Par principe, pour qu’une œuvre soit protégée par le droit d’auteur, il est nécessaire qu’elle soit le fruit d’un création originale. La banalité ennemie du droit d’auteur? Pas si simple.

Prenons le cas d’un artiste qui fabriquerait des éléments cubiques de plastique blanc. Pris séparément, les éléments pourraient être parfaitement banals. Toutefois, il est opportun de se demander si la disposition, la composition de ces éléments, ne génèreraient pas une création originale suffisante pour bénéficier de la protection du droit d’auteur sur la création.
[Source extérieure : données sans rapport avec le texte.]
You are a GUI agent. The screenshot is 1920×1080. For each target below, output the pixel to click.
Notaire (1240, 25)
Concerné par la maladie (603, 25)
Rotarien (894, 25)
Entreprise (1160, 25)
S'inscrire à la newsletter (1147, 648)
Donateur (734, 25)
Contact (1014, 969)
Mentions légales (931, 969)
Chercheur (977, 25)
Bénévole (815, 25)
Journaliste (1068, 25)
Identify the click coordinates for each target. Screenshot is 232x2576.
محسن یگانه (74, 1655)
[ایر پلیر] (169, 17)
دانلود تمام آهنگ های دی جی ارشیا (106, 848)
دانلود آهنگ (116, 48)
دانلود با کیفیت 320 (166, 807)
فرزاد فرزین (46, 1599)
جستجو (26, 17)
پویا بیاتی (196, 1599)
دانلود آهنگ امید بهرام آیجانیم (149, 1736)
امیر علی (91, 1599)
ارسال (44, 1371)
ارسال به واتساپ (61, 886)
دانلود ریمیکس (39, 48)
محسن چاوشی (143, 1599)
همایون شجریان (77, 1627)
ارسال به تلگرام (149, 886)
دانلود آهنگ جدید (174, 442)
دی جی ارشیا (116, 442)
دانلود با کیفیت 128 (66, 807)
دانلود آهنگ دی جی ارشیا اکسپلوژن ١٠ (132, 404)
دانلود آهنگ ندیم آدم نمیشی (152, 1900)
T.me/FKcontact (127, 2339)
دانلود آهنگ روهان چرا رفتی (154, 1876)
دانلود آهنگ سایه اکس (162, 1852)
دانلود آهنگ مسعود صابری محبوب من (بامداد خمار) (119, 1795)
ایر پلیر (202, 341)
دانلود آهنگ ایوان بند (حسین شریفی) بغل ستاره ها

Pour bénéficier de la protection du droit d’auteur français sur une œuvre, il conviendra donc que la « création » soit matérialisée dans une forme concrète et qu’elle satisfasse le critère d’originalité.

Les créations doivent revêtir une forme concrète. Il est toujours utile de rappeler que les idées sont donc exclues de la protection du droit d’auteur. Dès lors et à titre d’exemple, si l’idée d’emballer des arbres ou des monuments n’est pas protégeable par le droit d’auteur, la matérialisation de cette idée dans une forme, telle que l’emballage du Pont Neuf à Paris par Christo fut considérée comme une œuvre originale protégeable par le droit d’auteur (Cour d’appel de Paris, 13 mars 1986). A noter que le droit d’auteur sur une œuvre et le droit de l’auteur sur la forme de son œuvre (un support papier ou une sculpture par exemple), sont différents et seront distingués.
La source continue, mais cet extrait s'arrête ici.